In 1948, the New York State legislature created Boards of Cooperative Educational Services (BOCES) to provide shared educational programs and services to school districts within the state. Today there are 37 BOCES that are partnering with nearly all of the state’s school districts to help meet students’ evolving educational needs through cost-effective and relevant programs.
BOCES membership is not currently available to the “Big Five” city school districts: New York City, Buffalo, Rochester, Yonkers, and Syracuse.
A district superintendent is the chief executive officer of an individual BOCES. The district superintendent is responsible for both the BOCES and its component districts. A district superintendent also serves as the commissioner of education’s representative to the region.
District superintendents can provide:
Liaison Services – The district superintendent facilitates communications between the New York State Education Department and local districts, as well as other public and private agencies.
Superintendent Searches – Upon request, the district superintendent may assist component school districts in their selection process of a new school superintendent. The district superintendent at the BOCES may serve as a consultant for recruitment, screening and evaluation of candidates.

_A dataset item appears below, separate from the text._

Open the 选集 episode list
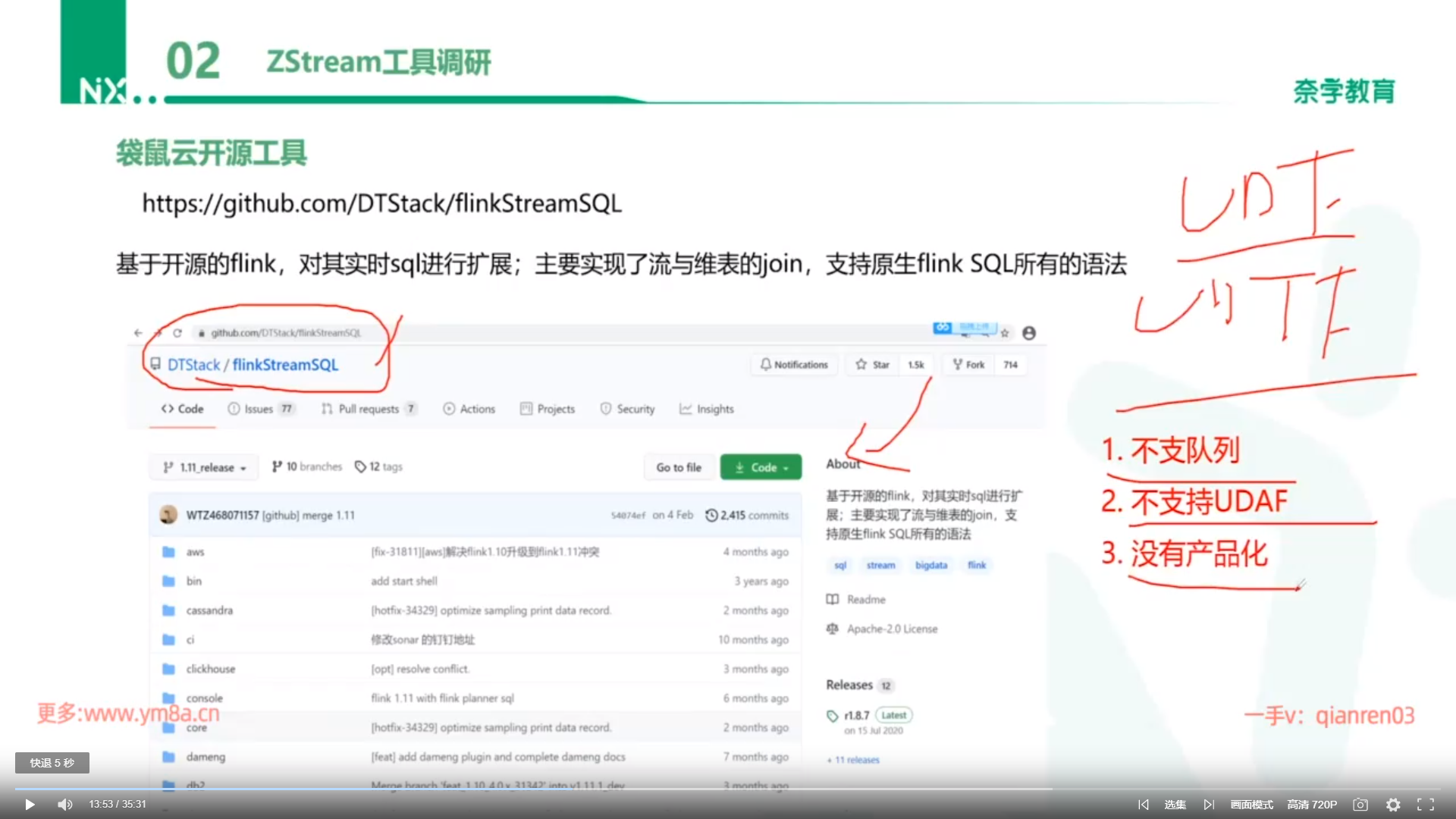 pyautogui.click(x=1175, y=805)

Consultant Services – Drawing from various resources, the district superintendent is available to consult with school districts on a variety of educational topics including:
- Board-administration relationships
- New York State Board of Regents Standards
- State education department commissioner’s regulation interpretations and clarifications
- Management and planning
- School boundaries
- Reorganization and mergers
Operating procedures related to new programs
Under Education Law section 1950, a BOCES may provide any educational service that is requested by two or more component districts and approved by the commissioner of education according to need and practicality in a regional context.
The BOCES then notifies component districts of the approved services, asking for a firm commitment to participate by May 1 of each year. The BOCES and the component districts then enter into formal contracts. Contracts between BOCES and component districts, when approved by the commissioner, are effective for one year. After which they may be renewed, changed or cancelled. Districts may also authorize multi-year service requests from BOCES.
BOCES by the Numbers
Educator for all ages and abilities
- 17,595 adult students improved their listening, speaking and literacy skills through English as a second language courses taught by BOCES teachers
- 1,257 students worked side-by-side with industry professionals in honors-level career courses through BOCES New Visions programs
- 16,787 students’ individual needs were supported in special education classrooms operated by BOCES
Engine for economic growth
- 5,179 businesses provided workplace experiences for students in BOCES programs.
- 3,109 businesses were on advisory councils and consultant committees for BOCES CTE programs.
- 2,191 partnerships between BOCES and colleges and universities.
Facilitator of collaboration and efficiency
- 347 school districts currently participate in a BOCES-initiated health benefits consortium.
- $5 million was the total savings to school districts participating in BOCES energy cooperatives when compared to retail pricing in one year.
- 4,920 Common Core, New Generation Science or social studies trainings were offered by BOCES.